Your answer should repeat exactly the lines from the one holding "Collapse the LightMeshGenerator group" through the end of the data, and it should contain no pictures.

** Screenshot grounding data **
····················

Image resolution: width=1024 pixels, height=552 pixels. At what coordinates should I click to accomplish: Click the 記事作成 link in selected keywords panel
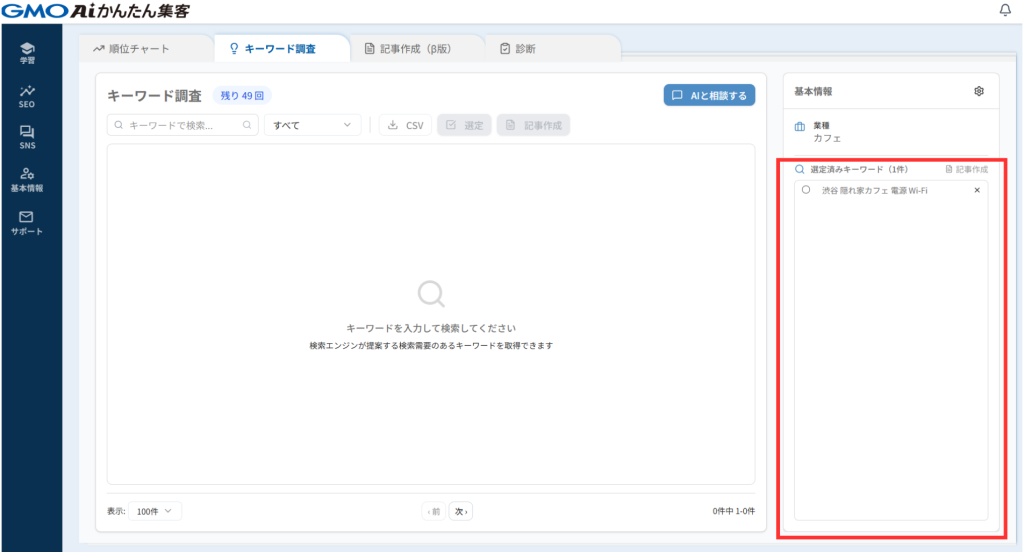[966, 169]
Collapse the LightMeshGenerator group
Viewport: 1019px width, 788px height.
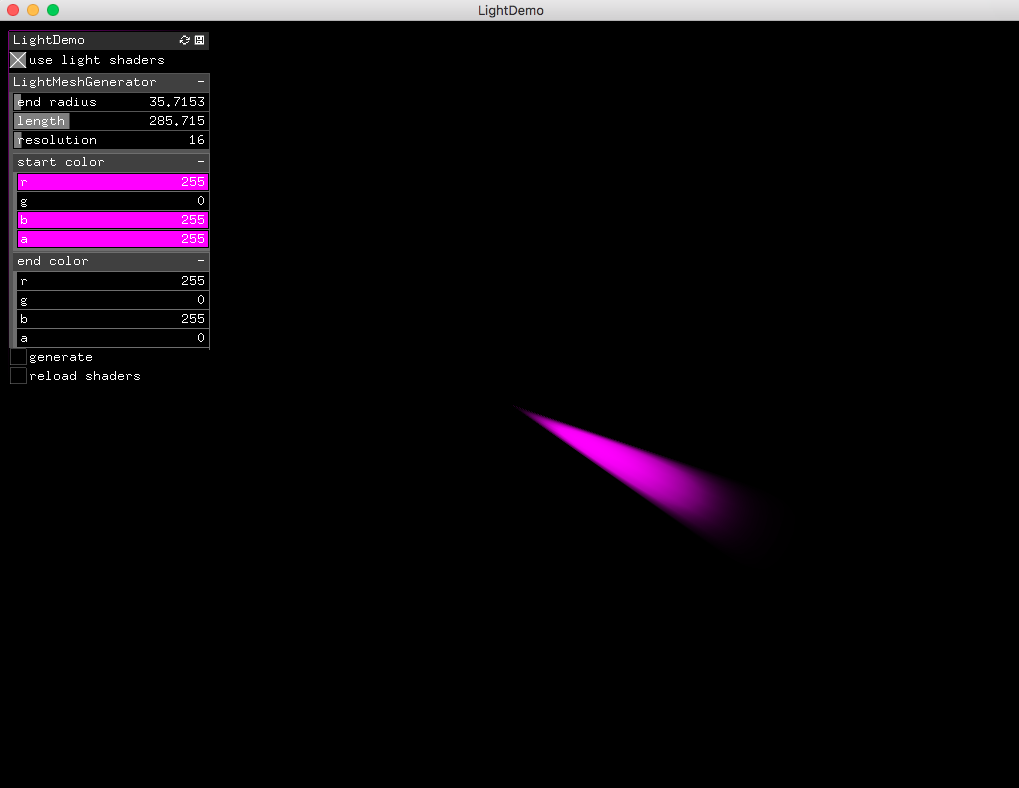[200, 81]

····················

** Solution to this task **
Collapse the LightMeshGenerator group
Viewport: 1019px width, 788px height.
[200, 81]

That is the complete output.